Yang Perlu Dikerjakan →
A: Jawab pertanyaan berikut berdasarkan teks tentang usaha Kue Mak Raya:
(i) Sejak tahun berapa Suciyanti memulai usaha "Kue Mak Raya"?
(ii) Bantuan apa yang hilang setelah usahanya terdaftar?
(iii) Hingga berapa persen omzet penjualannya menurun?
B: Salin kata demi kata bagian teks tentang usaha Kue Mak Raya mulai dari "Sedangkan usaha ini" sampai dengan "kesehatan sama sekali.".

── Teks Bacaan

AYOBANDUNG.ID -- Suciyanti memulai usaha "Kue Mak Raya" sejak 2017 lalu. Usaha kecil rumahan ini menerima pesanan aneka kue dan jajanan rumah yang dipasarkan dari mulut ke mulut, teman serta tetangga dan kolega.
Usaha kecil-kecilan rintisannya ini lalu mendapatkan tawaran pengembangan dengan difasilitasi untuk mendapatkan Nomor Induk Berusaha (NIB) sebagai identitas wajib untuk pelaku usaha di Indonesia, termasuk UMKM dari Lembaga Online Single Submission (OSS).
"Usaha kue saya memang sudah memiliki NIB dan sertifikasi halal. Namun sayangnya setelah terdaftar, saya kehilangan bantuan PBI (BPJS gratis) karena saya tercatat memiliki usaha kue skala mikro," katanya kepada Ayobandung.id.
Sedangkan usaha ini masih skala kecil. "Masih baru saya rintis, pendapatan belum tentu tetap setiap bulan dengan nominal sama," ujar warga Lenteng Agung tersebut berusia 44 tahun itu.
Akibatnya, lanjut dia, sekarang seluruh keluarganya tidak memiliki BPJS sama sekali. Hal ini dirasakan cukup memberatkan, karena ia kini tidak memiliki jaminan kesehatan sama sekali.
Kondisi ini juga cukup memberatkan karena saat ini juga omzet penjualan dia pun menurun hingga 30% dari penjualan per bulan rata-rata Rp1,5 juta. Daya beli menurun dan harga-harga yang terus naik berimbas akan hal tersebut.

────
── Data yang Diberikan

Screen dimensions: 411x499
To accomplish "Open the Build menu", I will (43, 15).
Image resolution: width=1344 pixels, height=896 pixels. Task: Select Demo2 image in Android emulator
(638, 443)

────

Jawaban Tiap Tugas →
A:
(i) Sejak 2017.
(ii) Bantuan PBI (BPJS gratis).
(iii) Hingga 30%.

B:
Sedangkan usaha ini masih skala kecil. "Masih baru saya rintis, pendapatan belum tentu tetap setiap bulan dengan nominal sama," ujar warga Lenteng Agung tersebut berusia 44 tahun itu.
Akibatnya, lanjut dia, sekarang seluruh keluarganya tidak memiliki BPJS sama sekali. Hal ini dirasakan cukup memberatkan, karena ia kini tidak memiliki jaminan kesehatan sama sekali.